# 18 Month Old Throwing Food



## Bec2854 (May 23, 2015)

Hello. I'm not sure if this is the right place to post this but I wanted feedback from other "gentle disciplinarians." 

My 18 month old son has been throwing food for the past 6 months. He is a picky eater so I usually try to introduce vegetables and his not so favorite foods at the very beginning of the meal when he is very hungry. I only give him a couple of pieces but he almost always throws it on the floor. I keep reading if he throws food to assume he's finished eating and get him down from his high chair. However, he hasn't eaten anything! Up until a week or two ago, I would get him down, ask him to help me clean it up (he happily helped), wait a minute or two, then get back in the highchair and give him something he likes. Well, now he is refusing to help clean it up and I understand that I may be asking too much of an 18 month old, but I want him to know when you make a mess you clean it up. To try and get him to help clean, I offer choices (do you want to put it in the bowl or Mommy's hand?, etc.) and keep a calm voice, but it has been going into a tantrum lately. I have been sitting on the floor with him saying the normal "I see you're sad, Mommy's here" but I am still insistent he helps clean after he has calmed down. It just seems like it has turned into this huge power struggle. Anyone have any advice? Am I expecting too much to insist he helps clean? Thanks!


----------



## lilacvioletiris (Apr 3, 2011)

I am following but have no advice as this is my current struggle with one of my twins.


----------



## luckiest (Apr 29, 2009)

I've never found the "throwing means you're done" tactic to be helpful at all either. Most kids aren't throwing food to be rude, they're usually playing, and come on, throwing food is fun! But if I'm interpreting correctly, he's throwing down what he doesn't want to eat? That's a bit different. 

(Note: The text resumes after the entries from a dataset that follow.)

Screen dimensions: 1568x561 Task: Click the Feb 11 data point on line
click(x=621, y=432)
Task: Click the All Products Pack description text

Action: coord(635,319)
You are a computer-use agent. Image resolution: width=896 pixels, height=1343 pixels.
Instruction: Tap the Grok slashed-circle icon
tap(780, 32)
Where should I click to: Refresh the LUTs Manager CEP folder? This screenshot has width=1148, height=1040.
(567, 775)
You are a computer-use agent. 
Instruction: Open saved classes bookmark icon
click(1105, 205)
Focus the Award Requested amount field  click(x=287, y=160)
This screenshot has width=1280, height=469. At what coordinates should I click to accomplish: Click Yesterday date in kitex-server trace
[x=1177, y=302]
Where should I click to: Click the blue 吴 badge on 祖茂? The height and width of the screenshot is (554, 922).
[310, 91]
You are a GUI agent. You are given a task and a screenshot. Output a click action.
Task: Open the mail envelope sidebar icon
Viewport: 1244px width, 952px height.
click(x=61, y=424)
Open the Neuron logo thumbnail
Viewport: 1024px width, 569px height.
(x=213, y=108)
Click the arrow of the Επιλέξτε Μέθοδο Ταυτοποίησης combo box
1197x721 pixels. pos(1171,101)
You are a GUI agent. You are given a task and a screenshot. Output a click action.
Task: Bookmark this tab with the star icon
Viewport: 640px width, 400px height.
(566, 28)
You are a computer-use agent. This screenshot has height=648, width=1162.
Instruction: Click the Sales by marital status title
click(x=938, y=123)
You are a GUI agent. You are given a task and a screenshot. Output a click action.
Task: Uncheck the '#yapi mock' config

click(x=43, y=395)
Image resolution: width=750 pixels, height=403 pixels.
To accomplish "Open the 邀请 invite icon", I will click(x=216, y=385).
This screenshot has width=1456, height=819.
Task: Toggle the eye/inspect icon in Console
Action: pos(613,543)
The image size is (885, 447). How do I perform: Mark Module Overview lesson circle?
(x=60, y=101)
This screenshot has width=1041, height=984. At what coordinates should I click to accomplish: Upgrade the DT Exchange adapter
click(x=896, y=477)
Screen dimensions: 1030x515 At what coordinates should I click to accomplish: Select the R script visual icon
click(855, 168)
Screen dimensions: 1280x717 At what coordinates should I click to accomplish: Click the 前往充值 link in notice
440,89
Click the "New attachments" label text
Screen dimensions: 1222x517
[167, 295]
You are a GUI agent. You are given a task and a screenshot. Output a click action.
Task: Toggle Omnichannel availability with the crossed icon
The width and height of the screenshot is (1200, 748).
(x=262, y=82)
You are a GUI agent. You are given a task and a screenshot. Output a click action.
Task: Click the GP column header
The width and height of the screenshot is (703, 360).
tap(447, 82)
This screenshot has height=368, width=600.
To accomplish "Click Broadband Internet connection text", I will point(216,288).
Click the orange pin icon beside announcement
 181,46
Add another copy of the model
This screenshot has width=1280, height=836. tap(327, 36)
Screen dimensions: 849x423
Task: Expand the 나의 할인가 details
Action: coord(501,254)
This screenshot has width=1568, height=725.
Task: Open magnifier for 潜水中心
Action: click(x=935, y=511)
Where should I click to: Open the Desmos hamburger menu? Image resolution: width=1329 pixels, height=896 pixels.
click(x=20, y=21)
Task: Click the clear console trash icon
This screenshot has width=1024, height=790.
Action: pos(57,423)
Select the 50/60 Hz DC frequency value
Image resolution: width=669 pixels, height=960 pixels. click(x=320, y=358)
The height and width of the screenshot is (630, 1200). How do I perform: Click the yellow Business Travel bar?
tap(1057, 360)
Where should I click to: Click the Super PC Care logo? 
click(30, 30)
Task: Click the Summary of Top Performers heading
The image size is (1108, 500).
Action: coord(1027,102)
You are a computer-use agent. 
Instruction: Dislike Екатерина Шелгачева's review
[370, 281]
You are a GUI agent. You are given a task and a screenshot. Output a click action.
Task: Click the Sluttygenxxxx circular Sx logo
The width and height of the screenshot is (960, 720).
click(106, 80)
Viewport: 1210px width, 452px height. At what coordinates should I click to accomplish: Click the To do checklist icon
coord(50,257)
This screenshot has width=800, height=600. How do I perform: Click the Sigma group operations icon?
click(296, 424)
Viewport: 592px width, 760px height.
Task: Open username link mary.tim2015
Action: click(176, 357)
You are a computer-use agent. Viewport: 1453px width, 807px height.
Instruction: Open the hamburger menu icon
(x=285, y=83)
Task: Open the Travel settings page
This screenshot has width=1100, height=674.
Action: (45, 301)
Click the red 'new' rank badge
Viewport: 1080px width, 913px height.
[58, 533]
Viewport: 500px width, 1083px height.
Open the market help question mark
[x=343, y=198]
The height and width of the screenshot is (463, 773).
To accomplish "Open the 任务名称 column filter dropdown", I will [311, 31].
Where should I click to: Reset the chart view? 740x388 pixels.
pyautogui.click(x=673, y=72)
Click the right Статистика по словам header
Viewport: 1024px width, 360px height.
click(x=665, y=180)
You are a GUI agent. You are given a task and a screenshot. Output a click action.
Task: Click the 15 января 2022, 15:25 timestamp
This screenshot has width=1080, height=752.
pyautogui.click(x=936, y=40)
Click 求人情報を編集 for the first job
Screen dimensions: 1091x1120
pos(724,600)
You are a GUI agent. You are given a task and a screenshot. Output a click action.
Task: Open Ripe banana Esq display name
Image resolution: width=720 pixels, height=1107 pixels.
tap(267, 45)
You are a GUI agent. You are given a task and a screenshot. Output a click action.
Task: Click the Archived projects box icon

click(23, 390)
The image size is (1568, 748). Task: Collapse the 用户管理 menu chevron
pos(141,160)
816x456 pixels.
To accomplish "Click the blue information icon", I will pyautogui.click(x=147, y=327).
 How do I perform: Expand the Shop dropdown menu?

What I would do is continue what you're doing - offer a few bites at a time of a single food. Then if it goes on the floor, I'd move onto the next food. I would say, "food stays on our plates! If you don't want to eat this right now, you can put it here" and have an empty cup or bowl that he can deposit his rejects into. Then *after* the meal, I would clean up the floor together. Because no matter how it got there, food will get on the floor and it's a great ritual to help clean it up. It isn't punishment for throwing, it's just simply what you do after a meal - you clean up together. Eventually he'll figure out there's less to clean up if he doesn't drop things on purpose, and the habit of cleaning up after a meal will eventually morph into washing his dish or putting it in the dishwasher. But I do think that offering him an alternative placement for the food he doesn't want is key. 


Sent from my iPhone using Tapatalk


----------



## newmamalizzy (Jul 23, 2010)

Totally agree with luckiest! I was racking my brain trying to remember how we dealt with this problem, and now I recall guiding my DD to put her food in a dish. I would actually catch and redirect her hand. She was a slow dropper, so it was easy to catch her


----------



## JustJenny (Nov 4, 2006)

I have a food thrower too. Like Lizzy I've been catching her hand and putting it back over the plate. I say food goes on plate or mouth. I keep it short and matter of fact. Its been working pretty well for the last 2 weeks. I've seen some improvement. I still can't leave a plate in front of her. It just ends up a food frisbee lol. 

Hi Lilac! Miss you


----------



## littlebear3 (Jul 1, 2014)

Id do similar things to get my li to eat the not so fun veggies. If part of your concern is getting your lo to eat the food, I've found two things that work. Veggies in butter are just better tasting and typically ger eaten. Also, a simple distraction like a book or toy seems to get the lo to focus on that instead of food defiance. Eventually said food becomes part of the normal routine of eating and you can begin weaning off the distractions and butter.

Thats what worked for us☺


----------



## gipaoshao (Jul 7, 2015)

Eventually said food becomes part of the normal routine of eating and you can begin weaning off the distractions and butter.


----------



## WallaWallaMamma (Dec 14, 2013)

Not sure if this is still an issue, but for one of my kids, the destructive feeding time habits stemmed from the fact that she hated sitting through long meals in a confining high chair. I let her eat in a big kid chair or at the kids table, so she can come and go. But I make it clear that the rest of the family is going to eat, not play, during meal time, and that her food has to stay in the dining area. She liked being in control and mealtime became much calmer after that.